- [Exercise]:
When you reach the line in the data below that contains "You are a GUI", please start repeating lines exactly, and stop after the line that contains "[Pinterest-p] (951, 2397)", repeating nothing else.

- [Excerpted data]:
******************************

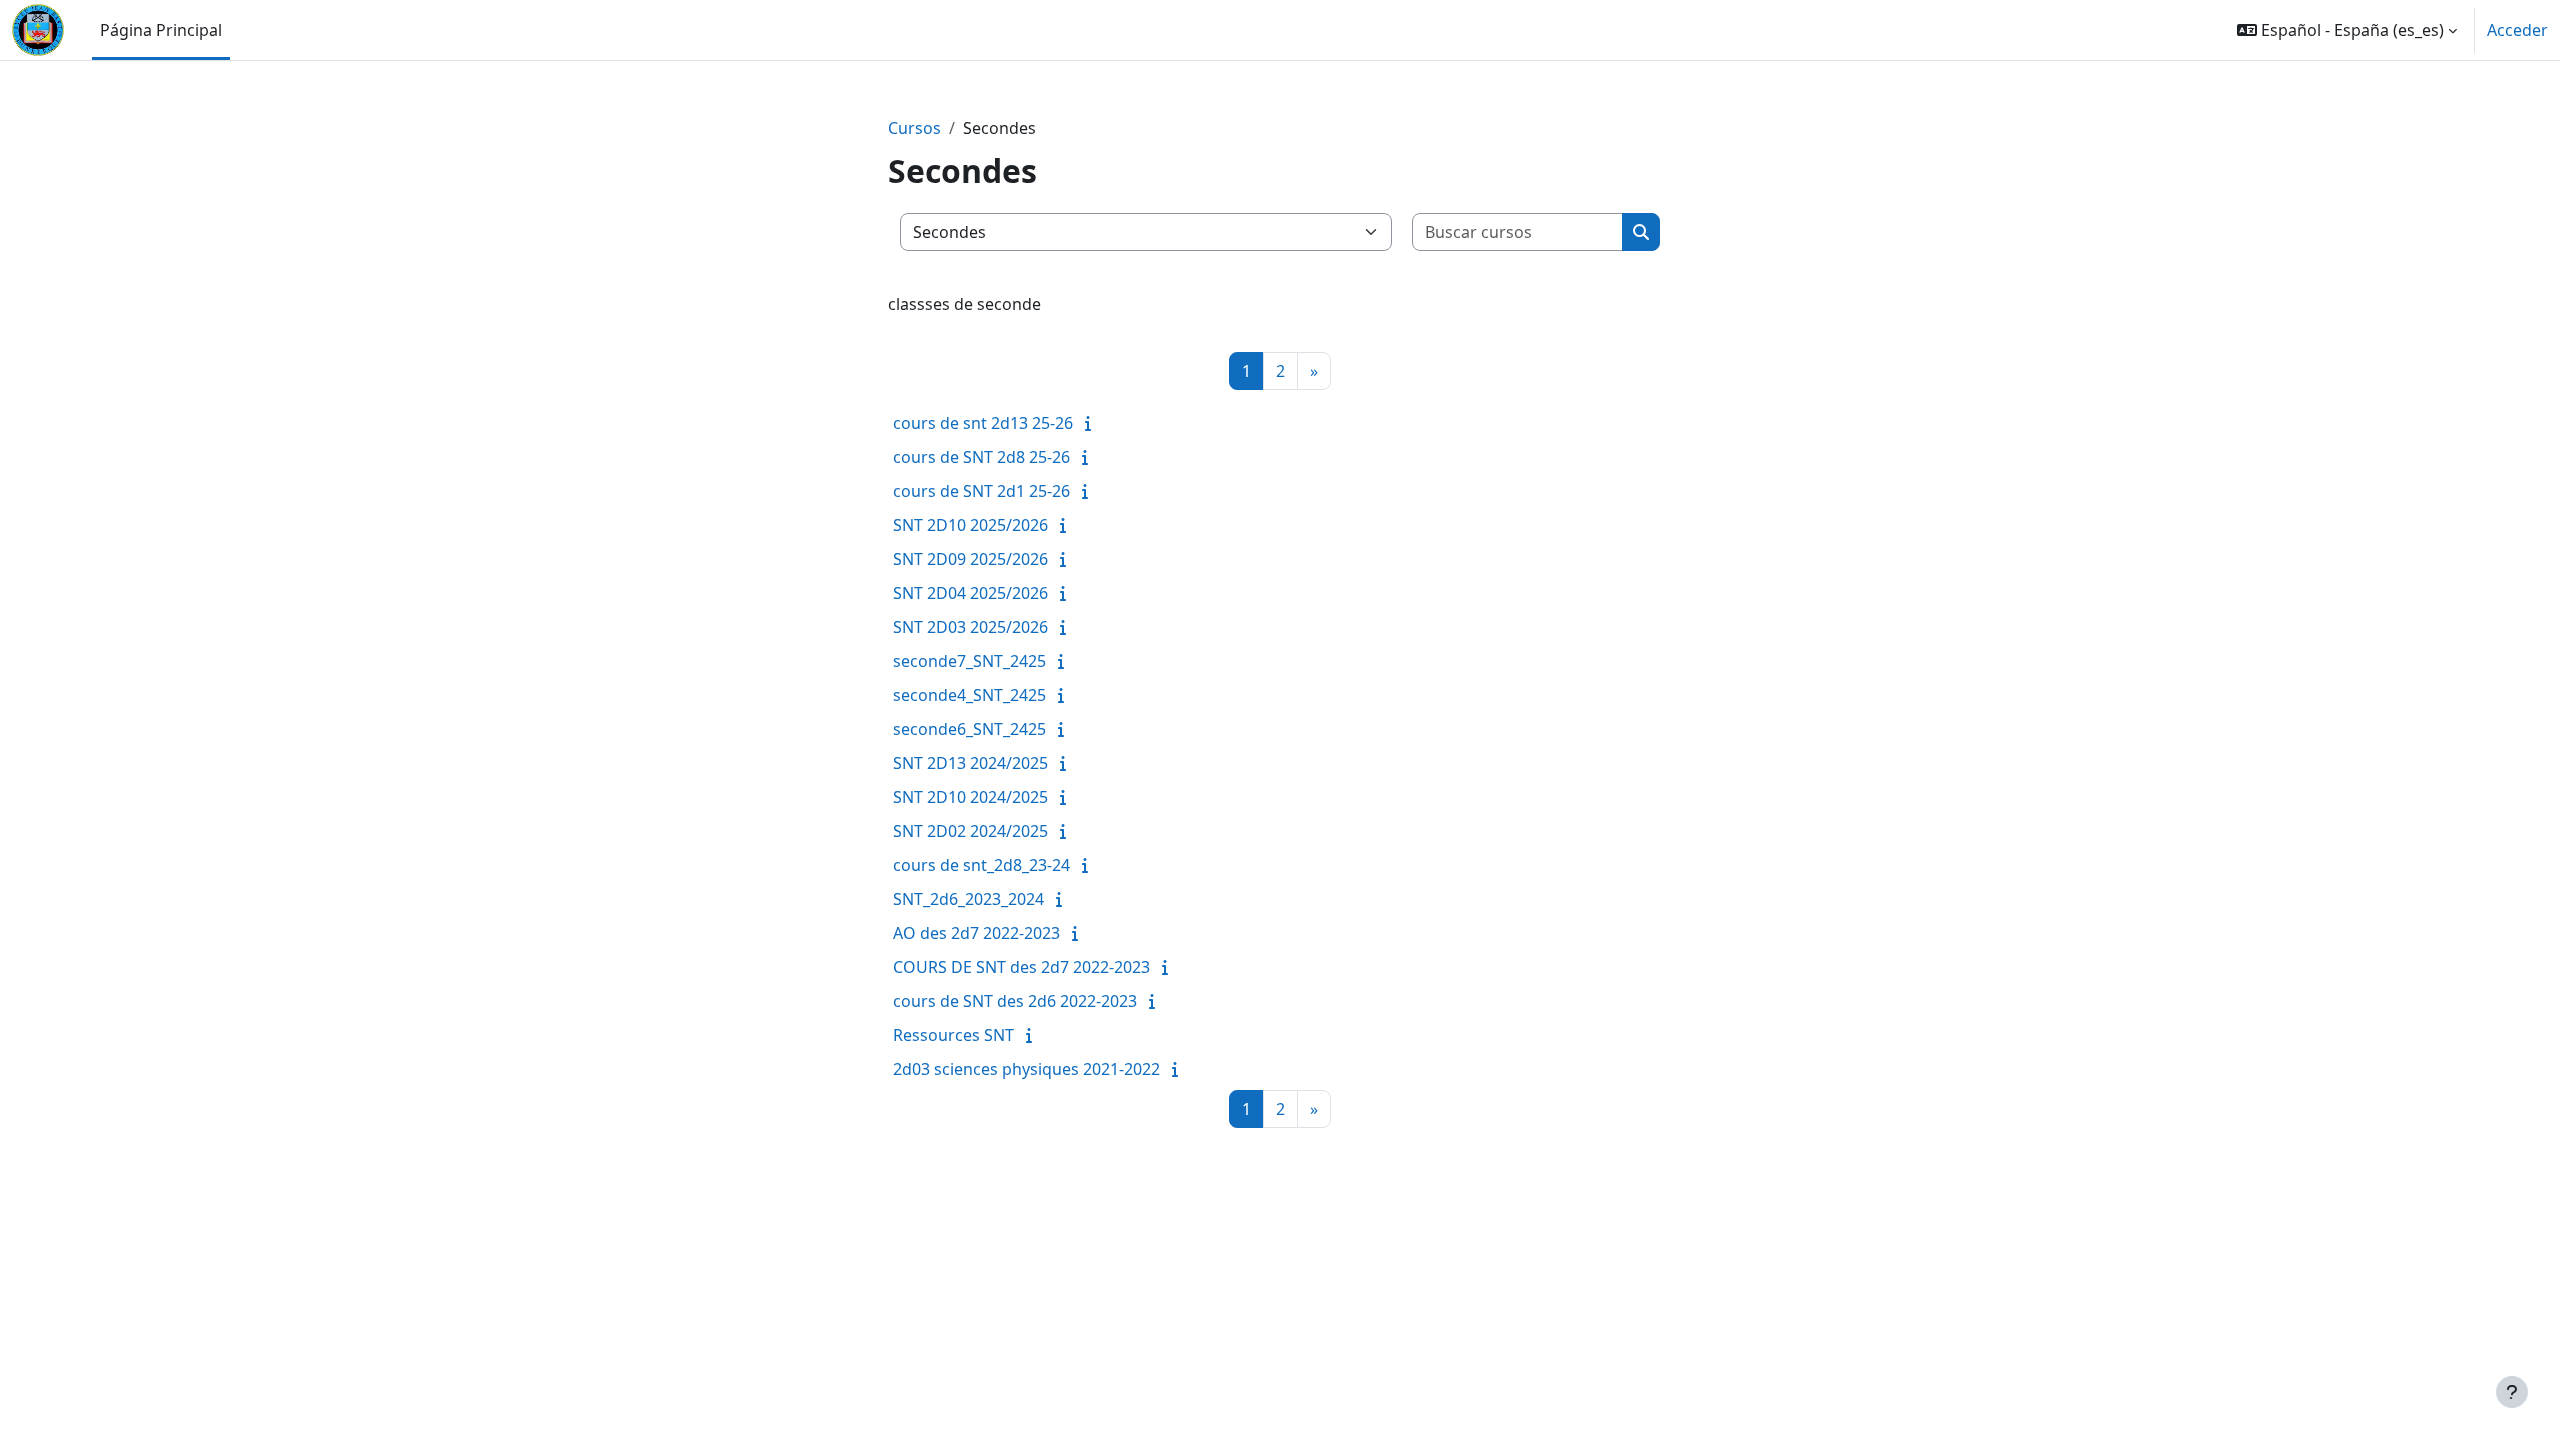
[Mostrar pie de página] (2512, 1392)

******************************

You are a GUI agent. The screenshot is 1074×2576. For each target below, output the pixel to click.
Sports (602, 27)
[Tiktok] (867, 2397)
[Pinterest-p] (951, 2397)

******************************

- [Expected output]:
You are a GUI agent. The screenshot is 1074×2576. For each target below, output the pixel to click.
Sports (602, 27)
[Tiktok] (867, 2397)
[Pinterest-p] (951, 2397)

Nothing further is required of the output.